Vigor hatte mit Religion nichts am Hut aber würde er gefragt werden, wie er sich den Ort für die bösen Jungs vorstellt, so hätte er ein recht konkretes Bild vor Augen. Hier, 50 km hinter den letzten befestigten Siedlungen im peruanischen Dschungel, stand er nämlich mitten drin.
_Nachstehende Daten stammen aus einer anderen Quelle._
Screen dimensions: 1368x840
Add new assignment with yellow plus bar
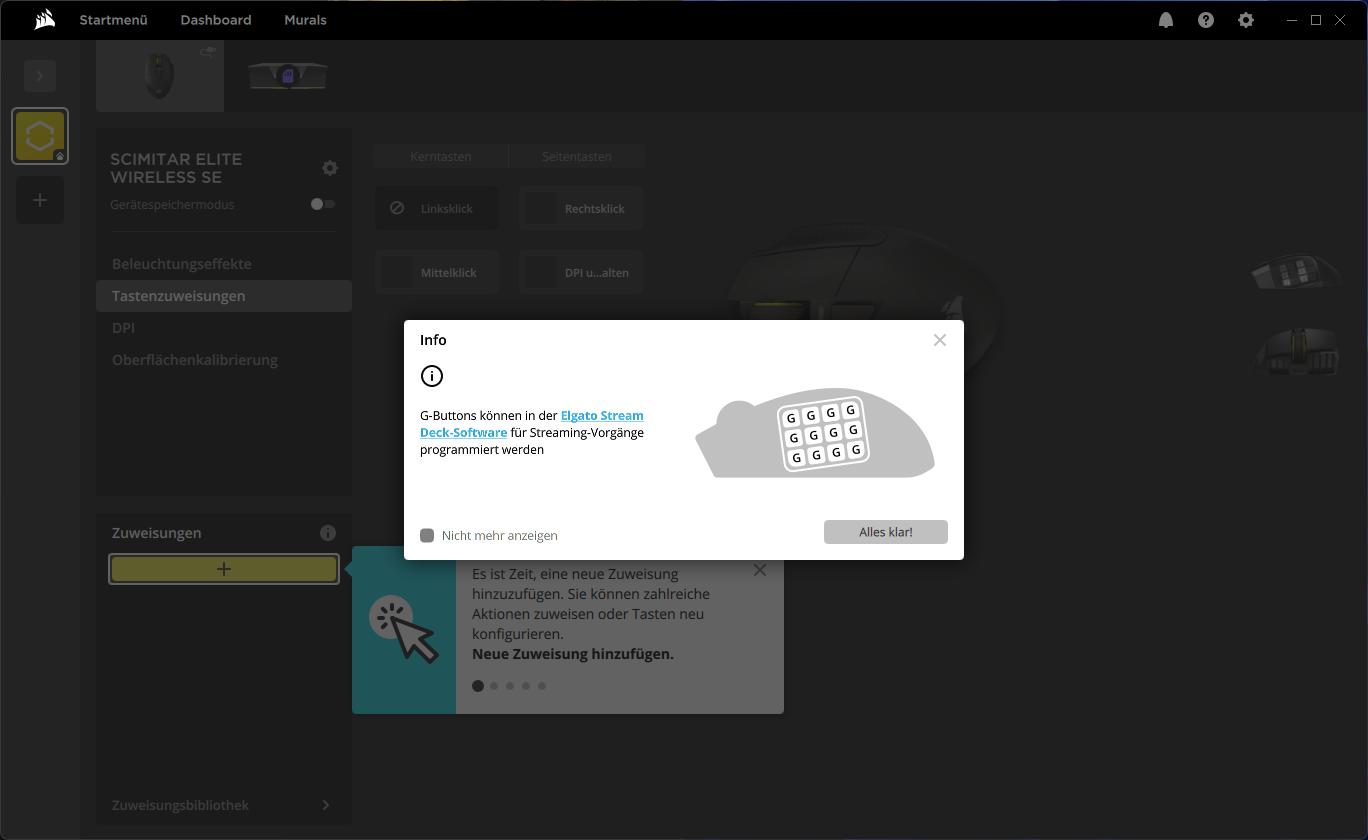click(224, 569)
Nachdem er Emilio Illescas die schlechte Nachricht überbracht hatte, war er unverzüglich mit der 4. Arm-Division ins Grenzgebiet aufgebrochen. Im Gepäck hatten sie zum ersten Mal schweres Gerät. Die erst vor kurzem vorgestellten Brandrodungspanzer sollten den Räuberbanden im wahrsten Sinne des Wortes Feuer unterm Hintern machen und sie schlicht und ergreifend ausräuchern. Es war zugleich das erste Mal, dass die Armee auf die Probe gestellt wurde. Bisher verliefen alle Einsätze in und außerhalb der Grenzen schnell und ergebnisorientiert, doch dieses Unterfangen war anders. Nachdem das Gebiet des ehemaligen Ecuadors vollständig besiedelt worden war, hatte Emilio die Erschließung des ehemaligen Perus vorgeschlagen. An sich wäre das kein großes Unterfangen geworden, schon früher mussten gewisse Landstriche erst von Räuberbanden gesäubert werden, bevor die Siedlertracks losgeschickt werden konnten. Dazu hatten oftmals die Milizengruppen der Siedler gereicht, welche mit Jeeps und MG-Feuer die Banditen rasch vertrieben. Kaum hatte die Faust ausrücken müssen, geschweige denn war sie jemals richtig auf Widerstand gestoßen.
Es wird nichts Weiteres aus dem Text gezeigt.